Shane's Excellent New Words: Milquetoast.

I don't care too much for money; money can't buy me love.
-- Lennon/McCartney

Welcome to another installment of "Shane's Excellent New Words," which will be a regular Wednesday feature at NA Confidential.

Why?

Because a healthy vocabulary isn't about trying to show you're smarter than the rest. To the contrary, it's about selecting the right word and using it correctly, whatever one's pay grade or station in life.

Even municipal corporate attorneys are eligible for this enlightening expansion of personal horizons. This week's word is milquetoast.

milquetoast
[milk-tohst]

noun, (sometimes initial capital letter)

1. a very timid, unassertive, spineless person, especially one who is easily dominated or intimidated: a milquetoast who's afraid to ask for a raise.

Also called Caspar Milquetoast.

Origin of milquetoast

1935-1940, Americanism; after Caspar Milquetoast, a character in The Timid Soul, comic strip by H. T. Webster (1885-1952), American cartoonist

The Online Etymology Dictionary (© 2010 Douglas Harper; same link as above) sheds further light.

n. "timid, meek person," 1938, from Caspar Milquetoast, character created by U.S. newspaper cartoonist H.T. Webster (1885-1952) in the strip "The Timid Soul," which ran from 1924 in the "New York World" and later the "Herald Tribune." By 1930 the name was being referenced as a type of the meek man.
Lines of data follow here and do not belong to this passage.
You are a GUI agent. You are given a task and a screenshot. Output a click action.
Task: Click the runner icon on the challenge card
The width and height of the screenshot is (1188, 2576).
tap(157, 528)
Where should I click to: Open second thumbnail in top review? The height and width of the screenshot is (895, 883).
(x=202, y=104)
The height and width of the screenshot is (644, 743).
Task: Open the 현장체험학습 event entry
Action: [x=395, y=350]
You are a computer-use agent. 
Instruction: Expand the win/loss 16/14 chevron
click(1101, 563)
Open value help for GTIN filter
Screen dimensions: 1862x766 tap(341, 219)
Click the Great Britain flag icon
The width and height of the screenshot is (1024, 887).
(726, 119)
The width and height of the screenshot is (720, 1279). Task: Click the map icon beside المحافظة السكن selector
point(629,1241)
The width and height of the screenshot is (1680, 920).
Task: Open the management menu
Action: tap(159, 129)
The form seems to be milktoast with an added French twist; cf. also milksop.

I'm afraid we've already exceeded city government's attention span, so let's close with another example of "milquetoast" in a sentence:

Tragically, such is the pervasiveness in City Hall of Mayor Gahan's suburban befuddlement that a milquetoast Jeff Speck plan probably is the best we can hope to achieve.